__OBJECTIVE__:
Quote every one of the following entries verbatim, line for line.

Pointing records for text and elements

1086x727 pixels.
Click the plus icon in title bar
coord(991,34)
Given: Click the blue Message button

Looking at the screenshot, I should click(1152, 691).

__TASK SOLUTION__:
1086x727 pixels.
Click the plus icon in title bar
coord(991,34)
Given: Click the blue Message button

Looking at the screenshot, I should click(1152, 691).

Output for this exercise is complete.